The ATP and Mg2+ dependence of Na(+)-K(+)-2Cl- cotransport reflects a requirement for protein phosphorylation: studies using calyculin A.

Na(+)-K(+)-2Cl- cotransport activity has previously been shown to depend on both intracellular ATP and Mg2+, but the mechanisms remain unknown. Cotransport in avian erythrocytes can be stimulated by a variety of agents including cAMP and permeant serine/threonine phosphatase inhibitors and is inhibited by prior depletion of either ATP with antimycin A, or mg2+ by incubation in A23187 plus EDTA. However, when cells were first stimulated with cAMP rather than calyculin A then subjected to either depletion strategy, a differential effect was found. The phosphatase-inhibitor-treated cells were resistant to subsequent ATP or Mg2+ depletion while cAMP-treated cells were sensitive to both treatments. Parallel examination of protein phosphorylation confirmed that ATP or Mg2+ depletion leads to dephosphorylation of membrane proteins in cAMP-treated but not in calyculin-A-treated cells.
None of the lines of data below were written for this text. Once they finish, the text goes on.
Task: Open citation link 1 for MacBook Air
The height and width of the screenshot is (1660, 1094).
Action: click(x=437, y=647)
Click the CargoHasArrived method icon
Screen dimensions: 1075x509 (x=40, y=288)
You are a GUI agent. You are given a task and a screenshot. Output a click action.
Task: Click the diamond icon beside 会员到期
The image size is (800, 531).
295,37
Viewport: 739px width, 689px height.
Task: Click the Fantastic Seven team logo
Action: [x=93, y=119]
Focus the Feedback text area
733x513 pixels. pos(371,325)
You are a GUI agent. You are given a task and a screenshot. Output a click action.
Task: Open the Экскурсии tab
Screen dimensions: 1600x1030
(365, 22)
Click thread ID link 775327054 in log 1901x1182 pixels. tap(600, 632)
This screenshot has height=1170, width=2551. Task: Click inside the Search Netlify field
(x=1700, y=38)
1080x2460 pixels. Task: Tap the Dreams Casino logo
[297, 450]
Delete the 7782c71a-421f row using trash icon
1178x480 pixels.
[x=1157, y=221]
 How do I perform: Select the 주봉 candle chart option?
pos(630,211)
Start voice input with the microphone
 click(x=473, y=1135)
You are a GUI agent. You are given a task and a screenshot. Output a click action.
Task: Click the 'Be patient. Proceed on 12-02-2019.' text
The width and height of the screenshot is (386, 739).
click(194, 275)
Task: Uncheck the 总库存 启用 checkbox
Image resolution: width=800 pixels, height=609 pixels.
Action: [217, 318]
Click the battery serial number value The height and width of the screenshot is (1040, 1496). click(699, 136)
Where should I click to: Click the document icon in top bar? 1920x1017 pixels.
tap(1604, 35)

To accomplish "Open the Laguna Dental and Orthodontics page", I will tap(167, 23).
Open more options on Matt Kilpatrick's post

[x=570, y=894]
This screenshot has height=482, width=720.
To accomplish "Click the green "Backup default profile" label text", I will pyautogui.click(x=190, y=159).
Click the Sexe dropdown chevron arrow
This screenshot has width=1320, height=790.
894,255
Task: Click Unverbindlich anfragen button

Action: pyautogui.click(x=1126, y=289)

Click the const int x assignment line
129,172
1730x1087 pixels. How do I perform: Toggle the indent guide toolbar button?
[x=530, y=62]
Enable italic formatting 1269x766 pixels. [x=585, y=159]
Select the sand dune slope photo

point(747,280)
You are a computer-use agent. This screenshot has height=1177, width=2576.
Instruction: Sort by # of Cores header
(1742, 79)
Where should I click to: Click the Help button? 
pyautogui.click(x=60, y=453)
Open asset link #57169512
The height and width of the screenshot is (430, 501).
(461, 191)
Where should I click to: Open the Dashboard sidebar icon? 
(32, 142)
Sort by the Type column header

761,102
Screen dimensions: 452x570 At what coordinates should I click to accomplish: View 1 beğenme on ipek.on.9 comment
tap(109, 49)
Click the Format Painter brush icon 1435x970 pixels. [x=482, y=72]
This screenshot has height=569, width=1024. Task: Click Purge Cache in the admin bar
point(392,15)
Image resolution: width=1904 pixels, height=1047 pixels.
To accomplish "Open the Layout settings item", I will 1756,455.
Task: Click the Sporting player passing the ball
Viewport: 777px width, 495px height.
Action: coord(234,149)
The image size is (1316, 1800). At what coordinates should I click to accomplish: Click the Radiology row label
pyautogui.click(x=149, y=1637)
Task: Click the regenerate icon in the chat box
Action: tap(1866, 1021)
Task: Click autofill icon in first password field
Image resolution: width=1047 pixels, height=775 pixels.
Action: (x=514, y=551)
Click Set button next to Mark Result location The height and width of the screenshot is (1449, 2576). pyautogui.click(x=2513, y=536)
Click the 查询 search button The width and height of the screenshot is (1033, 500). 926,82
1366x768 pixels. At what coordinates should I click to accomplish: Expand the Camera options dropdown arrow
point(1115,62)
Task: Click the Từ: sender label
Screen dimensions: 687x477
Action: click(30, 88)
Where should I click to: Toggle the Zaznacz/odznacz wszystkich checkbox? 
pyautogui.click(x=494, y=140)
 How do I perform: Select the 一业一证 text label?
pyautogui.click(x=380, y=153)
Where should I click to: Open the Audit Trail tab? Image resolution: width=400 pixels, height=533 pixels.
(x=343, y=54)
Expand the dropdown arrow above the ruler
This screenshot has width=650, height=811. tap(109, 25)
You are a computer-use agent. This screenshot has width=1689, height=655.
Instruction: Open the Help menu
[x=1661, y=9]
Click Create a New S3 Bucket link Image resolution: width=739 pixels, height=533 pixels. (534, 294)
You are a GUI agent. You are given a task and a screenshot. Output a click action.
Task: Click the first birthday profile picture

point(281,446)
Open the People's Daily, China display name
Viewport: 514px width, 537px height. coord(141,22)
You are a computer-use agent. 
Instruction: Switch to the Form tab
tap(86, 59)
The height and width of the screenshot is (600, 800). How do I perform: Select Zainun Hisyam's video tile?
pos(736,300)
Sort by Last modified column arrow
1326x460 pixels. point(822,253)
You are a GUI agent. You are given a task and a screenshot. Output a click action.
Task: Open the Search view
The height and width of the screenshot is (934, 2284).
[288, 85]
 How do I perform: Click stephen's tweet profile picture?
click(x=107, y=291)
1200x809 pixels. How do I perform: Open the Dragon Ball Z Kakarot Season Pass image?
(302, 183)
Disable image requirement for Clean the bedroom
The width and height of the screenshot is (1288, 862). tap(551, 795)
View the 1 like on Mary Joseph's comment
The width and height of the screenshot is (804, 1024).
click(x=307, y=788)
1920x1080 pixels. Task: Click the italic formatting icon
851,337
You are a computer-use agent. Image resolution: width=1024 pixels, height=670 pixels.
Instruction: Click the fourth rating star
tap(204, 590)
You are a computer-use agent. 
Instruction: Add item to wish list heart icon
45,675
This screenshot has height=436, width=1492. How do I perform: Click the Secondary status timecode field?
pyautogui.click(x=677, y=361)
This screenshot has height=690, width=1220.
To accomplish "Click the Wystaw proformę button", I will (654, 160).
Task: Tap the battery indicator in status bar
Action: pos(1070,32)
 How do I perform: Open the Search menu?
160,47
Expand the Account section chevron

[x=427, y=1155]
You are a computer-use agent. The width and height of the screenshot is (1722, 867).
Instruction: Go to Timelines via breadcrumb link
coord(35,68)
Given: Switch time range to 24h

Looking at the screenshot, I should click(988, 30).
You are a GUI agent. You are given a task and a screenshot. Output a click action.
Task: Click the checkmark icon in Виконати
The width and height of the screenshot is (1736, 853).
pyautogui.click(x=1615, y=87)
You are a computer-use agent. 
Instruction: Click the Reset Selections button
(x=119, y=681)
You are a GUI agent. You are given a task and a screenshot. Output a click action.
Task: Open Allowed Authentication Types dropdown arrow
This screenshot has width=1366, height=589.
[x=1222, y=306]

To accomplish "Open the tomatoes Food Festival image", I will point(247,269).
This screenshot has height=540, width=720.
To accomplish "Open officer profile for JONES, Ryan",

These results suggest that, for cotransport, ATP and Mg2+ are required primarily to maintain the system in a phosphorylated state rather than as direct modulators. The relative effectiveness of okadaic acid (EC50 approximately 630 nM) and calcyulin A (EC50 approximately 8 nM) in stimulating the cotransporter indicate that a type-1 protein phosphatase is probably responsible for dephosphorylating the system. Cells stimulated by hypertonicity were also resistant to ATP or Mg2+ depletion suggesting that the mechanism of shrinkage-induced cotransport stimulation might also involve protein phosphatase modulation.